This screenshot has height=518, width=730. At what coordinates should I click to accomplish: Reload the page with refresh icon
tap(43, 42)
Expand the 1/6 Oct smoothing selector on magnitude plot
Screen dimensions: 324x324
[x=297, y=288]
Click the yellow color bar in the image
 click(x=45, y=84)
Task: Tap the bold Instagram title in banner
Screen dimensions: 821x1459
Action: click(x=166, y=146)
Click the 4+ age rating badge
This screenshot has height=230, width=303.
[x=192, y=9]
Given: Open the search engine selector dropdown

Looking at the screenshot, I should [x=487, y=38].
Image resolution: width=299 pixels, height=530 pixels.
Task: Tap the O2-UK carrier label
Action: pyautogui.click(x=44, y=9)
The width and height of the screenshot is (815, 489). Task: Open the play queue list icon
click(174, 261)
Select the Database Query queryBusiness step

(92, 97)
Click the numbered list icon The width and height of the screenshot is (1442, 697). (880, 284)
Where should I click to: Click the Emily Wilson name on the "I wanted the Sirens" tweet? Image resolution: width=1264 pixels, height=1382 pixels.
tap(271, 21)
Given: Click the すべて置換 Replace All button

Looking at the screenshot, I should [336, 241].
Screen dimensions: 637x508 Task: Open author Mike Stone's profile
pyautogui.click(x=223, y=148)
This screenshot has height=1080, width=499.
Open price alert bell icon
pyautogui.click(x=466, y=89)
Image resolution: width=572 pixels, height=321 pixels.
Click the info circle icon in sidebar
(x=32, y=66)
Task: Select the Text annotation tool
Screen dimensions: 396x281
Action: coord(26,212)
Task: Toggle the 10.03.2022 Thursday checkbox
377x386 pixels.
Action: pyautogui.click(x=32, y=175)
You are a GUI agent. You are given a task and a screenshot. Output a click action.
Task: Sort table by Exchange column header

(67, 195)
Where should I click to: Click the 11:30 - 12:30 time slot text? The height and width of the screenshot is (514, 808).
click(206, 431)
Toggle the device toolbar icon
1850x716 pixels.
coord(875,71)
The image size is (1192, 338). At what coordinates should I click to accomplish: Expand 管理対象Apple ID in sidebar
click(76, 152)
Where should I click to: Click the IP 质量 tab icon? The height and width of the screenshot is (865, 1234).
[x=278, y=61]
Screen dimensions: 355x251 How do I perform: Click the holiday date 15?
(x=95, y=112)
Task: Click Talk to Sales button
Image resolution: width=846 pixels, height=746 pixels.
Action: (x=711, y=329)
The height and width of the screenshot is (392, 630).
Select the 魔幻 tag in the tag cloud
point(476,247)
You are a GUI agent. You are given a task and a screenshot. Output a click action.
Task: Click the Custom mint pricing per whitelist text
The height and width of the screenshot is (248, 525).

Given request:
Please pick out every line above that contains the word "resolution" and copy each one in full, treating uppercase and lowercase as different.

Exercise answer:
Image resolution: width=299 pixels, height=530 pixels.
Where should I click to: Click the Emily Wilson name on the "I wanted the Sirens" tweet? Image resolution: width=1264 pixels, height=1382 pixels.
Image resolution: width=572 pixels, height=321 pixels.
Image resolution: width=846 pixels, height=746 pixels.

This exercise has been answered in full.